To look at the most common words we’ll remove numbers, punctuation and stop words (like “the” and “a”) to get a list of the most common words in the subset:
# load tm package
library(tm)
# build corpus from sample
corp <- Corpus(VectorSource(ds))
# build term document matrix and remove numbers, punctuation and stopwords
tdm <- TermDocumentMatrix(corp, control = list(removeNumbers = TRUE, removePunctuation = TRUE, stopwords = TRUE))
# convert Term Document Matrix to R matrix object
mtrx <- as.matrix(tdm)
# sort descending my most frequent words
wordfreq <- sort(rowSums(mtrx), decreasing=TRUE)
head(wordfreq, 12)
## just like get love good thanks can day will dont
## 146 112 107 105 95 94 91 89 84 80
## great time
## 77 77
And a word cloud visualization for those appearing more than 40 times in the dataset.
# load wordcloud package
library(wordcloud)
# create data frame of words and frequencies
dm <- data.frame(word = names(wordfreq), freq = wordfreq)
# wordcloud viz
wordcloud(dm$word, dm$freq, min.freq = 40, colors = brewer.pal(8,"Dark2"))
We found a large proportion of individual words appear either once or twice in the dataset:
library(ggplot2)
ggplot(dm, aes(freq)) +
geom_histogram() +
ggtitle("Frequency of Words: Twitter Sample") +
ylab("Count of Unique Words") +
xlab("Frequency of Unique Words")
Scaling down to explore words that appear at least five times in the dataset is more interesting, but still shows there are a large amount of unique words that we won’t expect to show up very often, even if the sum of the lesser used words is much greater than the sum of the more commonly used words.
library(dplyr)
ggplot(filter(dm, freq > 4), aes(freq)) +
geom_histogram() +
ggtitle("Frequency of Words appearing 5+ times: Twitter Sample") +
ylab("Count of Unique Words") +
xlab("Frequency of Unique Words")
The fact that the largest part of the data set consists of words that show up very infrequently will make it difficult to train the model to accurately deal with infrequent words. But a good model could just help suggest a next word and provide value, it won’t have to predict every combination that could ever arise.

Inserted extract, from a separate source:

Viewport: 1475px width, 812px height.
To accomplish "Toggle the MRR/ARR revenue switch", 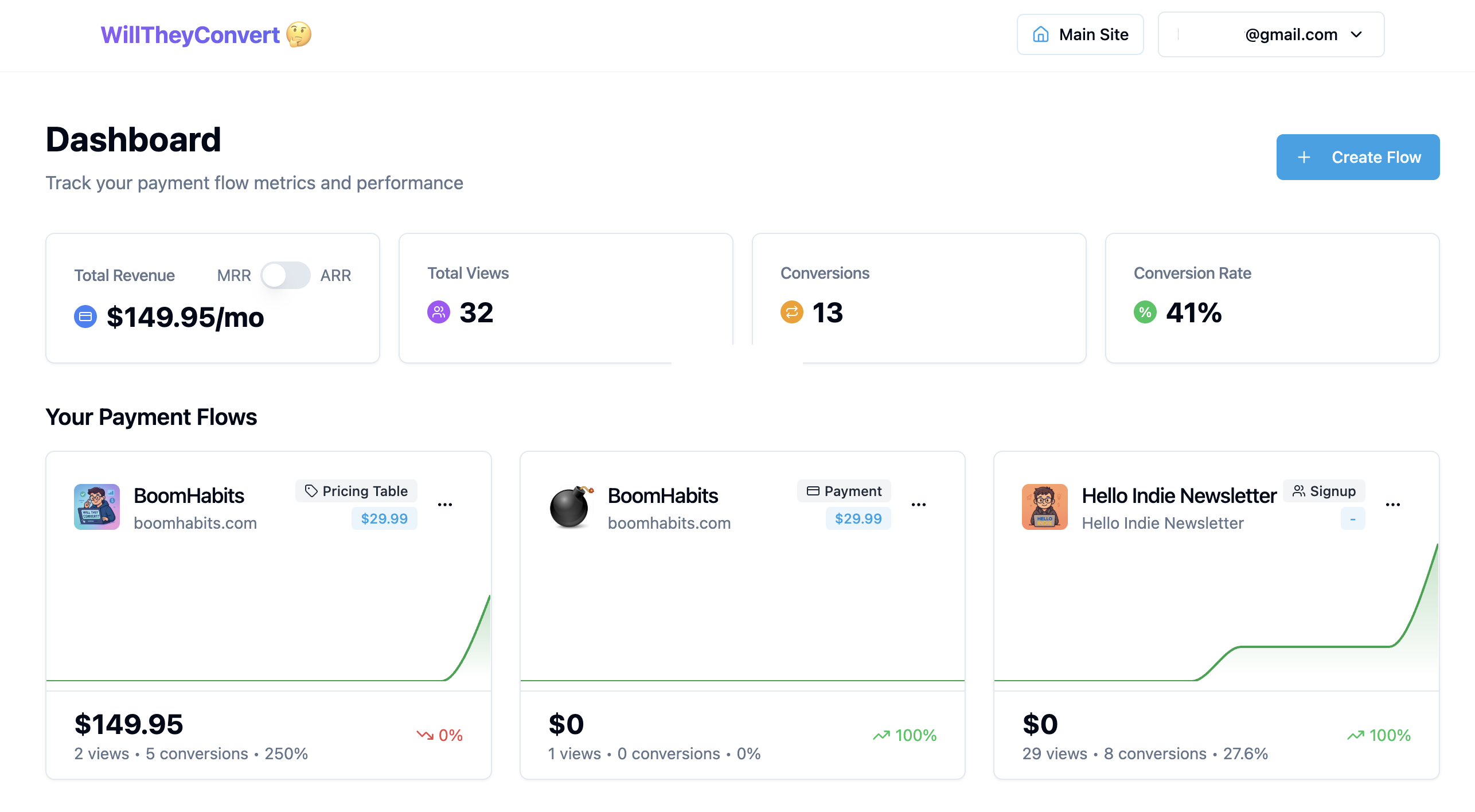I will coord(285,275).
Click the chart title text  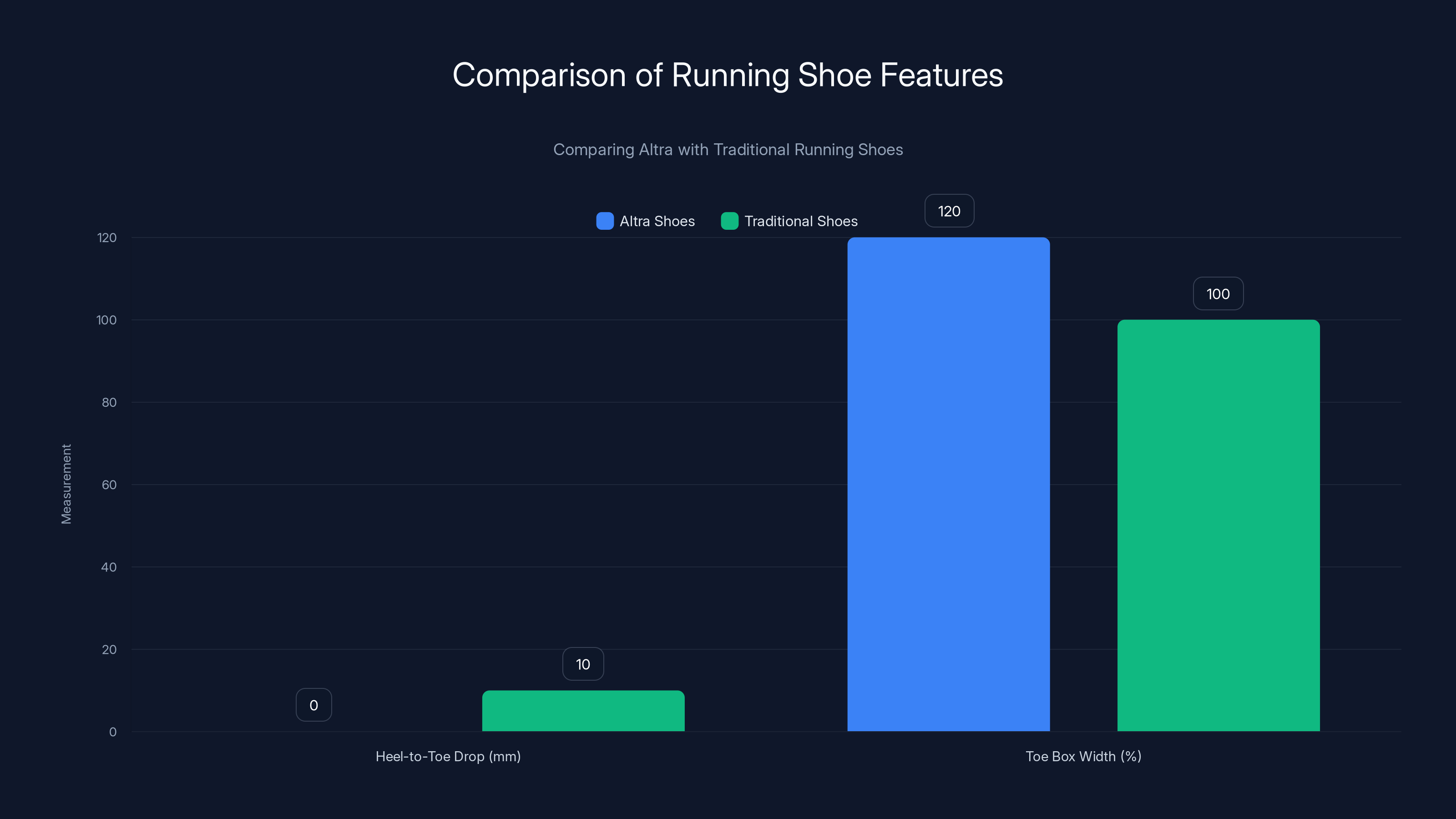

Our next steps will be creating a prediction algorithm and accompanying app that allows a user to enter a string of text and receive a predicted next word. This will involve more research of the following:
Tokenization and n-grams: look at groups of 2 and 3 a 4 word sets and explore (and eventually model) the frequency of different sets and what words follow.
Explore helper packages: there are a long list of R packages that help with tokenization and n-gram analysis and modeling, but our initial research and early testing have shown many to be very memory intensive and not conducive to our available computing resources.
Add stop words and possibly numbers back to the training set when building a model as these should have predictive value and their removal could cause inaccuracies in our final model.